Flight: A FaaS-Based Framework for Complex and Hierarchical Federated Learning
This addresses the inefficiency in federated learning for IoT and other hierarchical distributed systems, offering a scalable solution with reduced communication costs, though it is an incremental improvement over existing FL frameworks.
The paper tackles the problem of federated learning (FL) frameworks being limited to simple two-tier topologies, which do not exploit real-world distributed system hierarchies, by introducing Flight, a framework that supports complex hierarchical multi-tier topologies, asynchronous aggregation, and decoupled control and data planes. Results show Flight scales to 2048 devices, reduces FL makespan, and cuts communication overhead by over 60% compared to the state-of-the-art Flower framework.

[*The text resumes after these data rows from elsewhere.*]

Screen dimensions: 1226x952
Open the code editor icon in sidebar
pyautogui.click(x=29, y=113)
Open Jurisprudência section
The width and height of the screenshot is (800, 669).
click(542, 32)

Federated Learning (FL) is a decentralized machine learning paradigm where models are trained on distributed devices and are aggregated at a central server. Existing FL frameworks assume simple two-tier network topologies where end devices are directly connected to the aggregation server. While this is a practical mental model, it does not exploit the inherent topology of real-world distributed systems like the Internet-of-Things. We present Flight, a novel FL framework that supports complex hierarchical multi-tier topologies, asynchronous aggregation, and decouples the control plane from the data plane. We compare the performance of Flight against Flower, a state-of-the-art FL framework. Our results show that Flight scales beyond Flower, supporting up to 2048 simultaneous devices, and reduces FL makespan across several models. Finally, we show that Flight's hierarchical FL model can reduce communication overheads by more than 60%.